NEPSE INSIGHTS | CURRENT MACROECONOMICS SITUATIONS | UNDERPERFORMANCE OF LISTED COMPANIES
Since July 2022, the NEPSE index has been in a sideways trend, fluctuating between 1800 and 2200 points. The bulls have been pushing it up from 1800 points, not letting it close below that level, while the bears have been pushing it down, not letting it sustain above the 2200 zone. However, only the banking sector and a handful of organizations seem to be undervalued to date. Either companies must attract investors with attractive reports or investors must pay them at not-so-satisfactory values.
The greatest flaw that can be seen is that most of the listed stocks are not performing well. Very few companies are seen to have long-term wealth maximization strategies. We do not know what is lacking behind, but it is sure that very few companies have really grown and remained consistent over time, satisfying their customers. Meanwhile, most of the companies are underperforming.

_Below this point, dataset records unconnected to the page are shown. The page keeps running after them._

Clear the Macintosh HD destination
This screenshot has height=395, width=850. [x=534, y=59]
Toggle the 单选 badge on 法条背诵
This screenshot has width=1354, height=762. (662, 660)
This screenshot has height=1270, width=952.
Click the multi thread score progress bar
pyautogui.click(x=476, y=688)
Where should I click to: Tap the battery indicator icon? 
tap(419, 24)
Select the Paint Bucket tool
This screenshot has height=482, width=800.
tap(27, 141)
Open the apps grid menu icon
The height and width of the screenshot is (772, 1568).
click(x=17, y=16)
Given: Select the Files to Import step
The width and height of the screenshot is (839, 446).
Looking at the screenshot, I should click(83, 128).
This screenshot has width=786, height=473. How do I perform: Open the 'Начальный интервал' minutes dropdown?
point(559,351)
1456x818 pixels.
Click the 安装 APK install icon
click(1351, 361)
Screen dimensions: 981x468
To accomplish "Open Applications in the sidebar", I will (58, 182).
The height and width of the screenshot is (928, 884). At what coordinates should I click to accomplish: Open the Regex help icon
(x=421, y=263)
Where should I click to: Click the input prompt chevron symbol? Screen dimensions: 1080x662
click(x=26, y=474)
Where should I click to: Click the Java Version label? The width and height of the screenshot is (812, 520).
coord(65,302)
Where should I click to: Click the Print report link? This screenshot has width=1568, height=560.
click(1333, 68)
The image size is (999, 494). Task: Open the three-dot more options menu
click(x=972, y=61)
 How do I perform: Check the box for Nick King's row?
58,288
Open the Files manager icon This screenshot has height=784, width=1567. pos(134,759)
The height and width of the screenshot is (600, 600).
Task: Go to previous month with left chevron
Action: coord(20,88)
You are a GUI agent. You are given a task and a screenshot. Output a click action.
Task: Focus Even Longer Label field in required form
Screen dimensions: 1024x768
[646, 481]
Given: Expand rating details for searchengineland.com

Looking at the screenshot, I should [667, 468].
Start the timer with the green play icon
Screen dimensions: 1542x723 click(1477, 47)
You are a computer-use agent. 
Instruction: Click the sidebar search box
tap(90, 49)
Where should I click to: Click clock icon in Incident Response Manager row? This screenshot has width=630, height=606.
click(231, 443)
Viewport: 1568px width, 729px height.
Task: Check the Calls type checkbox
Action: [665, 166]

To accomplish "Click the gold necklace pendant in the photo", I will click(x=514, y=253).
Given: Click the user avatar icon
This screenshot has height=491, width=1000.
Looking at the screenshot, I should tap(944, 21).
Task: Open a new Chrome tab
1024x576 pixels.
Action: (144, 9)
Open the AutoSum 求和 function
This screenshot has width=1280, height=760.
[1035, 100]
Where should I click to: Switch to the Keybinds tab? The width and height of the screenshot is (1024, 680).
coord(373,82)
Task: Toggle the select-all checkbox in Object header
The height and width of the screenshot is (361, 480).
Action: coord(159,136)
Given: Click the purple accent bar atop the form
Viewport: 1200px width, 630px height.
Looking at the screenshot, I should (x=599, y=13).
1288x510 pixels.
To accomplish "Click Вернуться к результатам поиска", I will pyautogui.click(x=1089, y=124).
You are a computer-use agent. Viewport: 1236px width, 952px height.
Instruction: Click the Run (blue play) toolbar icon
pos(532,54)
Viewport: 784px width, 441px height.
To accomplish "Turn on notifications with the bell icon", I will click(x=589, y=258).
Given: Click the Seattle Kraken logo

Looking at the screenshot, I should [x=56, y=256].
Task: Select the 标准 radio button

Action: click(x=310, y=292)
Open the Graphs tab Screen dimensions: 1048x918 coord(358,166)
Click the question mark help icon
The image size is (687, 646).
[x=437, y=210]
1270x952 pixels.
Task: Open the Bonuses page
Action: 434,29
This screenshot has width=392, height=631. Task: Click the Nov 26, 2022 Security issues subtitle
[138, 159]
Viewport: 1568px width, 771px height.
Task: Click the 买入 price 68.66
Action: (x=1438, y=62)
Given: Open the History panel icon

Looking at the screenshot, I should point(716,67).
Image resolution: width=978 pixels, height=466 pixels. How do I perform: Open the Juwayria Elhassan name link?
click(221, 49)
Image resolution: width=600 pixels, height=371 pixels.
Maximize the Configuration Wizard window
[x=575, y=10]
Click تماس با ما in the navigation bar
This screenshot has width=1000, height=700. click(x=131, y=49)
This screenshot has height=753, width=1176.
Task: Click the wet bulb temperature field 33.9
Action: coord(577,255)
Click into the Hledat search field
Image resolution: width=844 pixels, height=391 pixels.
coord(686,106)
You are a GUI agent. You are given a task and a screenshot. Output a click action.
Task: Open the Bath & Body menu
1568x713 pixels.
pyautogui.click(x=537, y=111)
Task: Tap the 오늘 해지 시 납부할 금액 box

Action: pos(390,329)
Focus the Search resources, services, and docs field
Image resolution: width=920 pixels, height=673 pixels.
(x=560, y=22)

The current situation in Nepal calls for a serious approach from all stakeholders, including government, businesses, and investors. The government must take effective measures to boost the economy, create jobs, and support small businesses. Businesses must re-evaluate their strategies and come up with innovative ideas to grow and remain sustainable. Investors must be cautious while making investments and must look for long-term growth opportunities rather than short-term gains.
In conclusion, the macroeconomics of Nepal is going through tough times, but it is not the end. With proper planning and execution, the economy can be revived, and businesses can grow.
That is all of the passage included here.